JOB:
Output the rows from the line containing "941x511 pixels." through the line containing "Open the ms1 submodule entry", reproducing each line without any change.

DATA LISTING:
----
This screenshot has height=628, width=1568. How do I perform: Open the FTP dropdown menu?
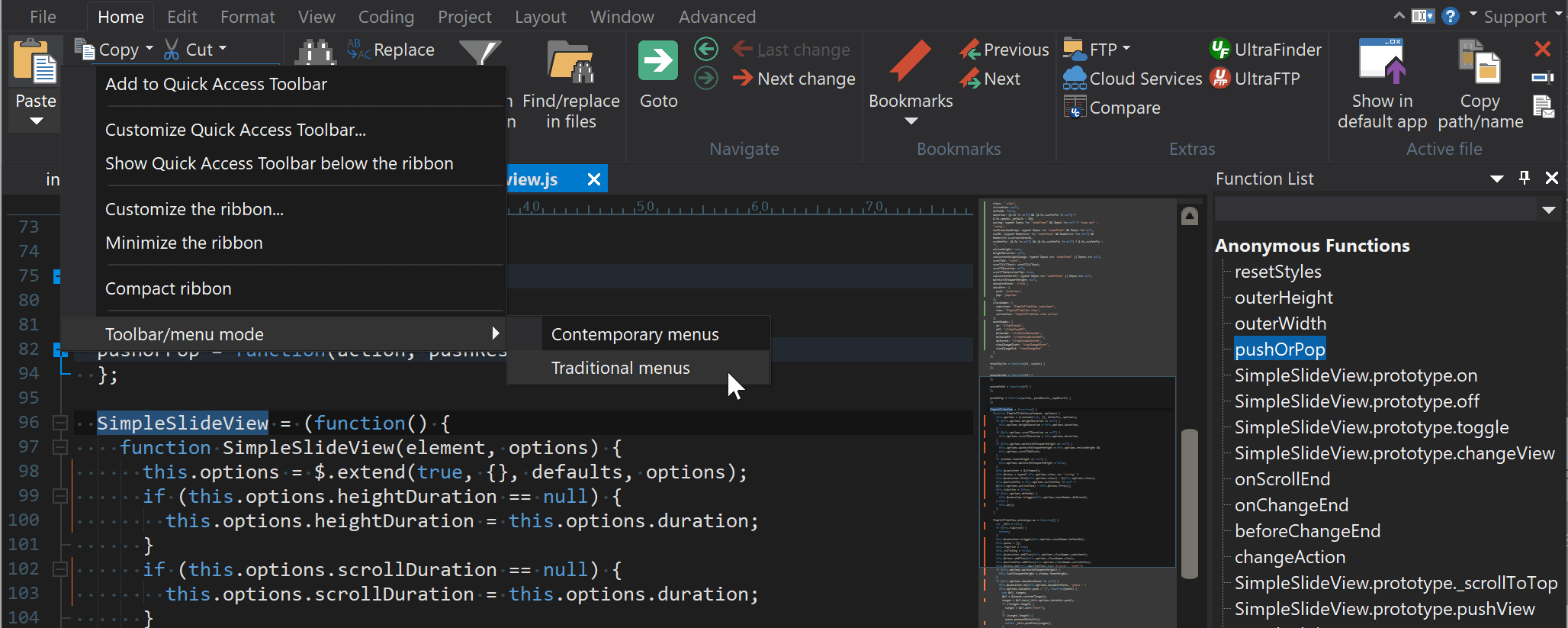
----
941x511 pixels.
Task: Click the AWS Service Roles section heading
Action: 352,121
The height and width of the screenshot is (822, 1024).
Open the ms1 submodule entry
----
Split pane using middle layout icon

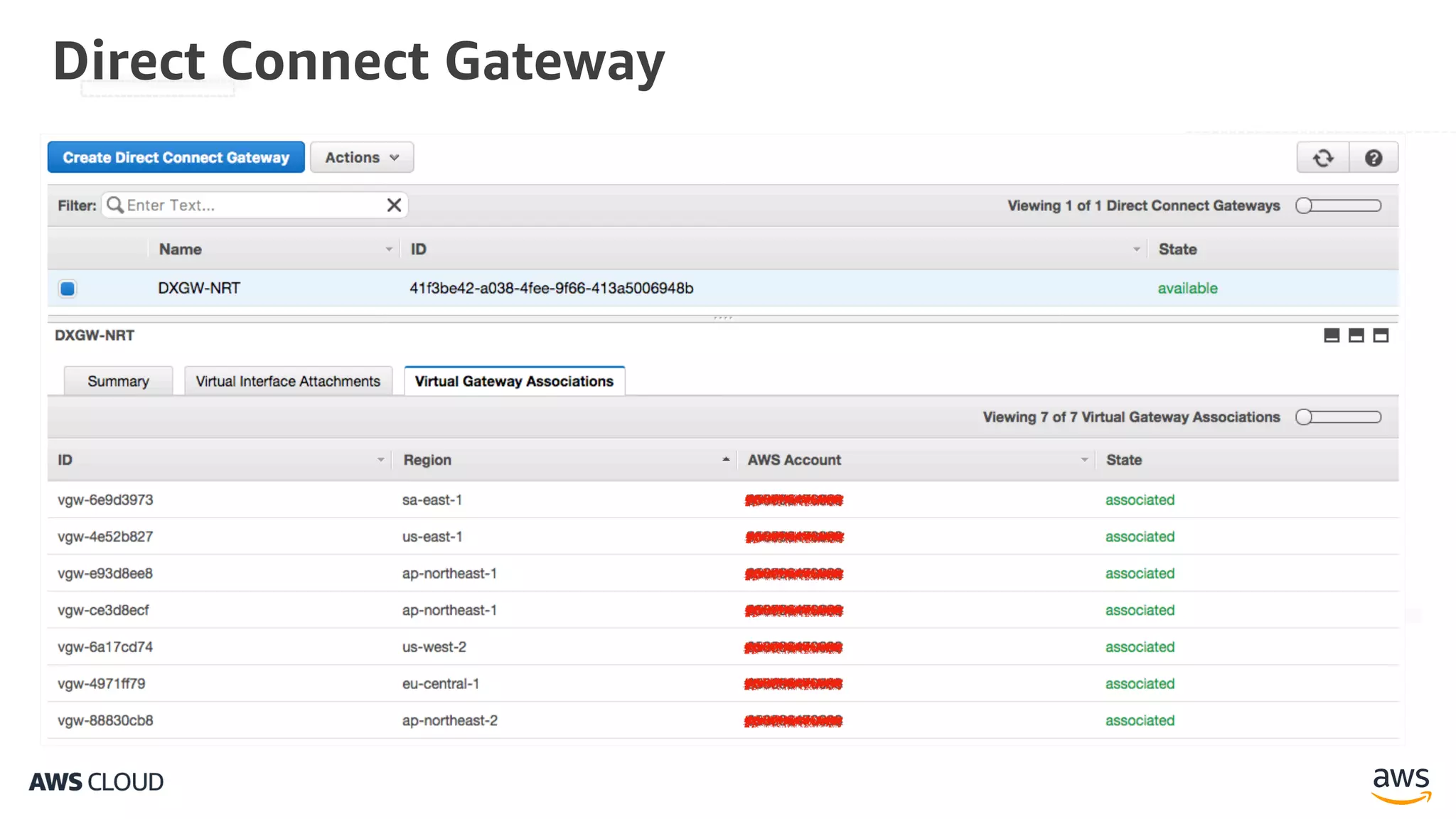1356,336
----
EXERCISE OUTPUT:
941x511 pixels.
Task: Click the AWS Service Roles section heading
Action: 352,121
The height and width of the screenshot is (822, 1024).
Open the ms1 submodule entry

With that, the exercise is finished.